Learning about mental health from a young age ensures that as kids grow up, they have an awareness of what they’re going through, and understanding and compassion toward others. It helps young people know when and how to seek help, either for themselves or others. It also helps kids grow into adults with helpful coping skills.
“Demystifying mental health goes a long way to dispelling stigma, both towards others and towards self.
“And there are a great many kids and young people who have a parent with a mental illness, so learning about mental health in the classroom can help these kids feel supported and understood when so often they feel isolated,” says Zappa.
Schools can make a small investment but reap big results in the mental health of the school body.
First, the Department of Education has created some great resources using WayAhead’s Mental Health Month information for schools, teachers, students, and communities, including daily action calendars.

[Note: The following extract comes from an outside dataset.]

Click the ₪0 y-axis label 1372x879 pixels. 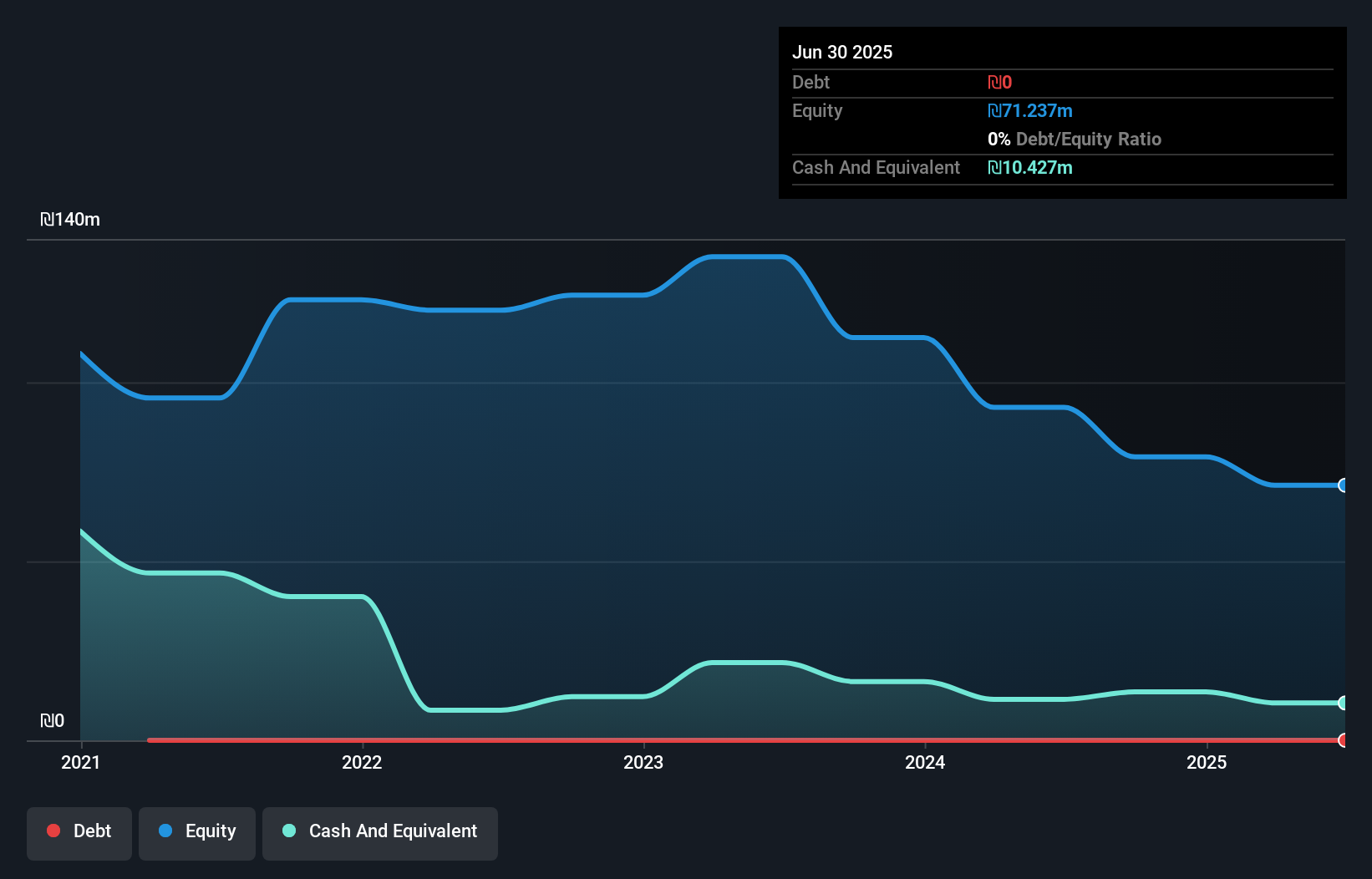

Creating an action plan for your school that addresses not only mental health information but also mental health stigma can be a great way to embed practices and create schools that have a commitment to mental health.
Stigma can easily be challenged through things like changing the name of ‘crazy sock day’ to ‘silly sock day’ – making a conscious effort not to use language that stigmatises mental illness is important.
There are also free resources that can be helpful. Dan Siegel, for example, is a world leader in understanding children’s mental health, and his talks are informative and easy to understand.
Taking a trauma-informed approach can also make a difference, even for people who have not experienced trauma.
Blue Knot Foundation has a range of excellent free resources.
It’s beneficial to involve people with lived experience – any new program or action plan can be enhanced by engaging people with lived experience to help schools better understand their needs and how to make a safe, mentally health school.
Often mental health challenges can present as behavioural challenges, which can make it difficult to recognise. Keeping this in mind can help educators come from a place of understanding and compassion and help to give students the support they need.
The WayAhead Small Steps program can help educators recognise the ways that anxiety disorders can manifest in children and learn more about providing support.
“If a student is facing challenges, creating a village of support around them, using school counsellors and available departmental resources, not only helps the student, but can help educators too,” says Zappa.
How Educators can Support Mental Health in Their Workplace
Challenge the stigma! WayAhead has an ‘Ally Pack’ co-created by people with lived experience that can really help people learn more about being a mental health ally.
Consciously making mental health a priority, not just in the classroom but in the whole school community, can help to reduce that stigma we know exists.